In the case if hair and fingernails, the physiology of a living human body actually reverses the inherent probabilities between growth and decay. If the body is working correctly, the chances of hair and fingernail growth is a near certainty, but that does not mean that the second law is suspended…it just means there is work being done to overcome the normal probability imbalance that greatly favors disorder. Photosynthesis is similar…cell has information and hardware that is capable of doing the work necessary to keep the probabilities balanced in the plant’s favor.
Eventually the systems ability to do that work will cease (due do a lack of energy input or some decay in the system itself) and the balance will return to favor decay. We can be assured it will happen just because there are always more ways for random interactions to introduce disorder into a a system than there for random interactions to introduce more order.
The most common dismissal of the second law is the compensation argument…that the loss of order in the sun more than offsets the gains seen throughout evolutionary history…is too often uncritically accepted. The disorder increasing in the sun is essential as an energy source…but the raw energy and heat it provides to the system is not sufficient in itself to balance the probabilities involved in evolutionary scenarios. For order to win, something has to do the real work of bringing the probabilities involved more into balance.

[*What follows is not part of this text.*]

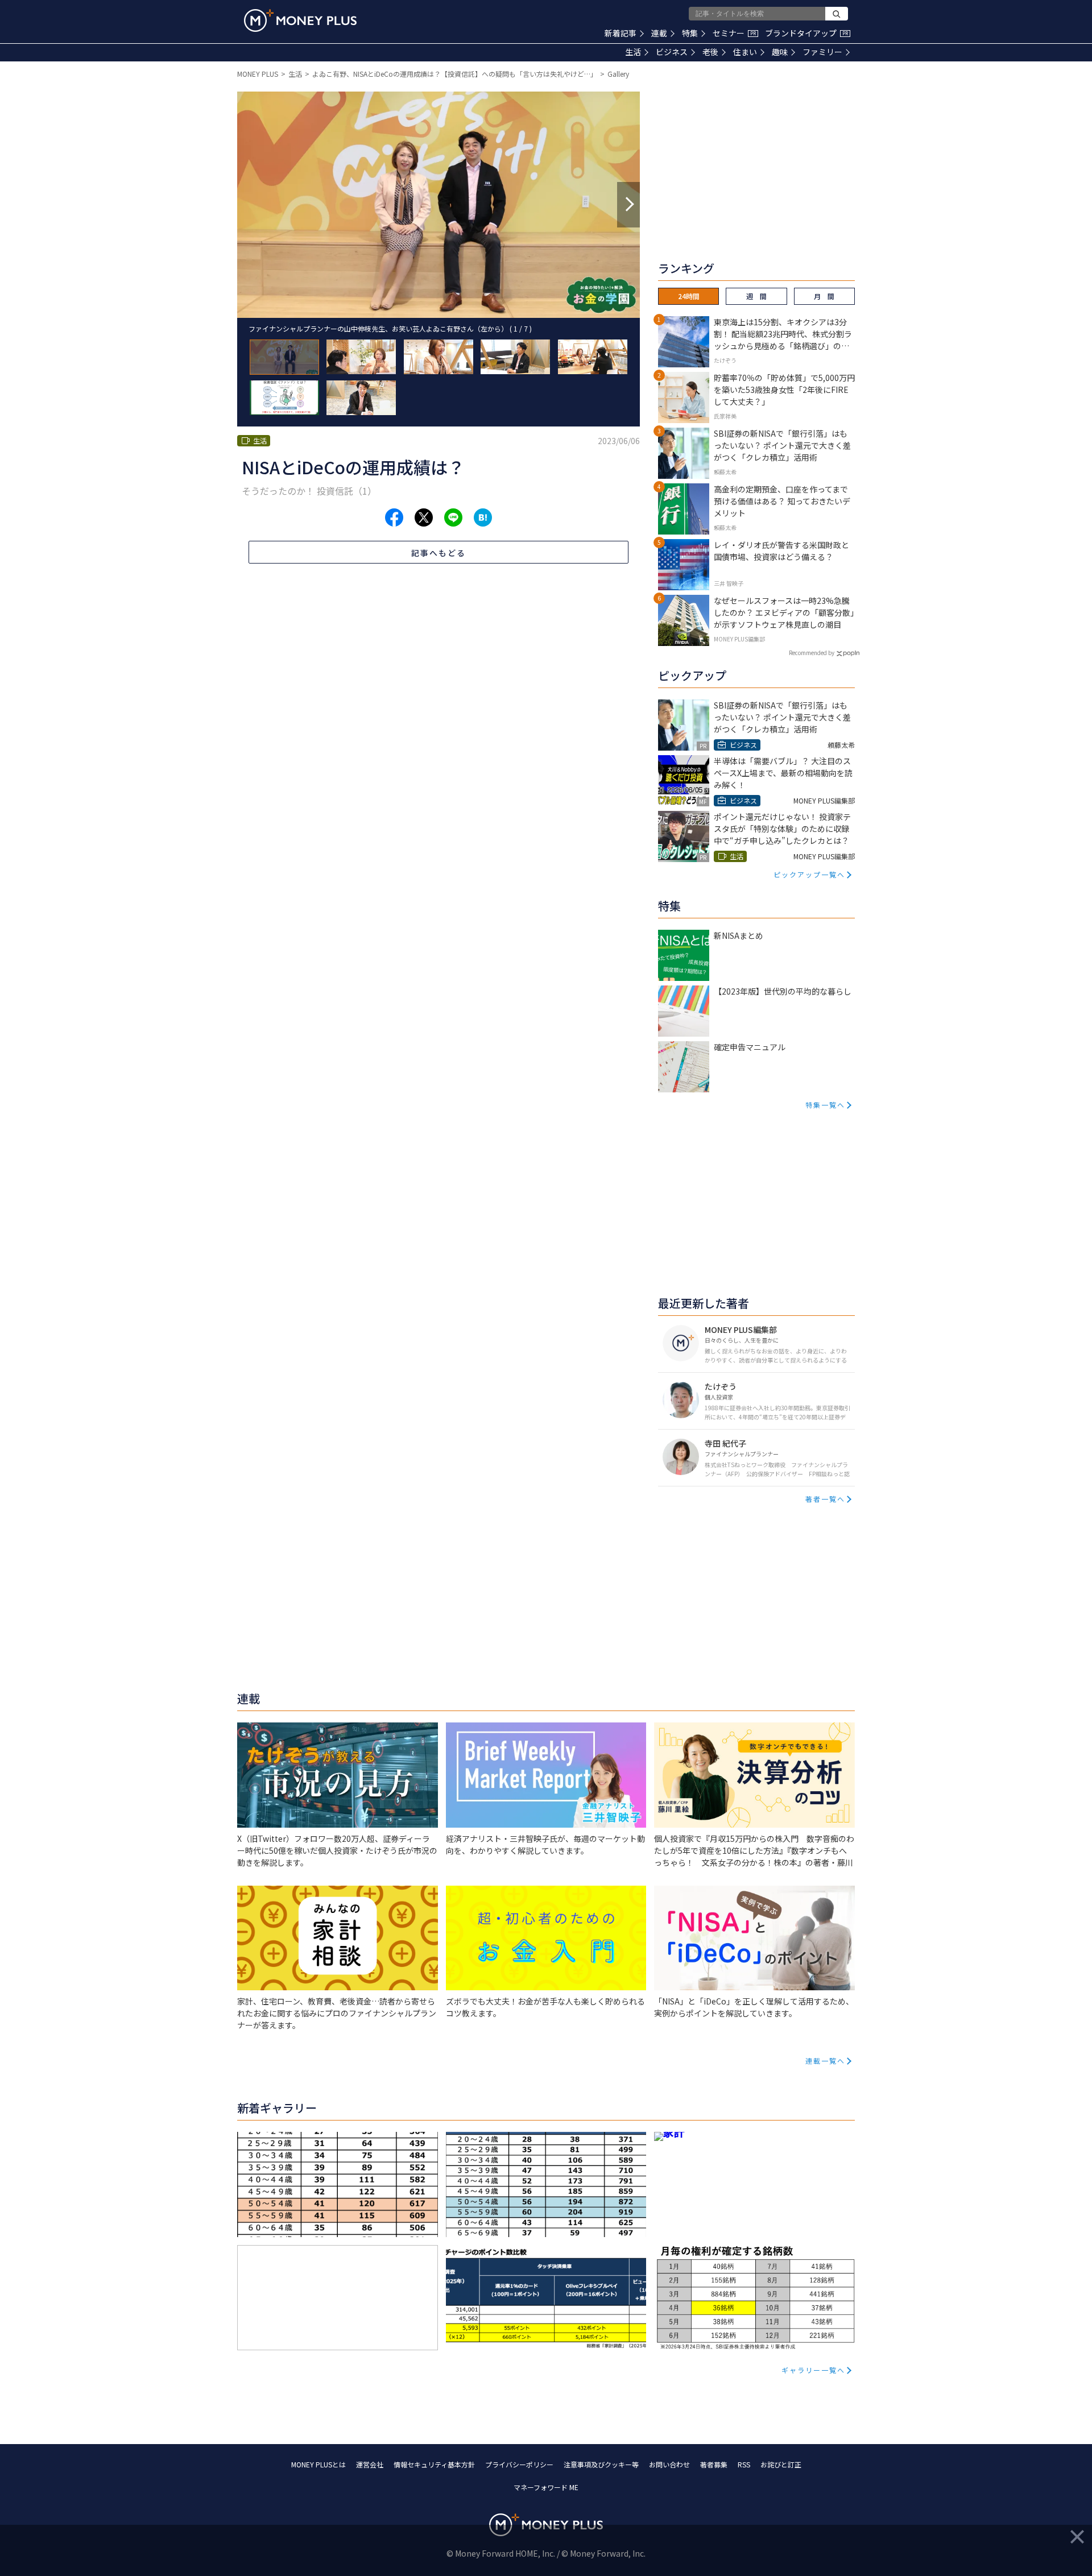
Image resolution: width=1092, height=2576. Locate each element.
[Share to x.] (424, 517)
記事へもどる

Since there is positive evidence in many scientific disciplines that evolution has occurred, we have scientific reasons to think that the whole of the evolutionary process is capable of balancing the probabilities. At the same time I think it is fair to say that people who believe that evolution has occurred usually are convinced more by that positive evidence than they are by a thorough analysis of the multiplicity involved in how the various probabilities balance.
Personally, I don’t believe selection alone working on truly random (meaning unguided in some way…natural or supernatural) is enough to overcome the probability imbalance that most everyone admits exists…even if they argue endlessly about the degree of the imbalance. I come from a background in physics and information systems design, so I understand the complexity involved in building information processing systems (or any physical systems for that matter) that function well…and I have very little fear that an evolutionary software design system will someday take my job.
Random changes can and will move the system toward order some percentage of the time, but if any significant imbalance exists between the probability of advance and the probability of decline, the multiplicity of the system will result in a net decrease in order over time.
If evolution works…and like I already said…there is a large amount of positive scientific evidence that it does (so be kind :-))…it is because SOMETHING is causing the individual mutation events to move toward order (in the form of fitness for the environment) at least slightly more often than they move toward disorder…or the process would be powerless to resist the law of large numbers acting on the fact that each truly random unguided change has a MUCH better chance of breaking something than it does of building something.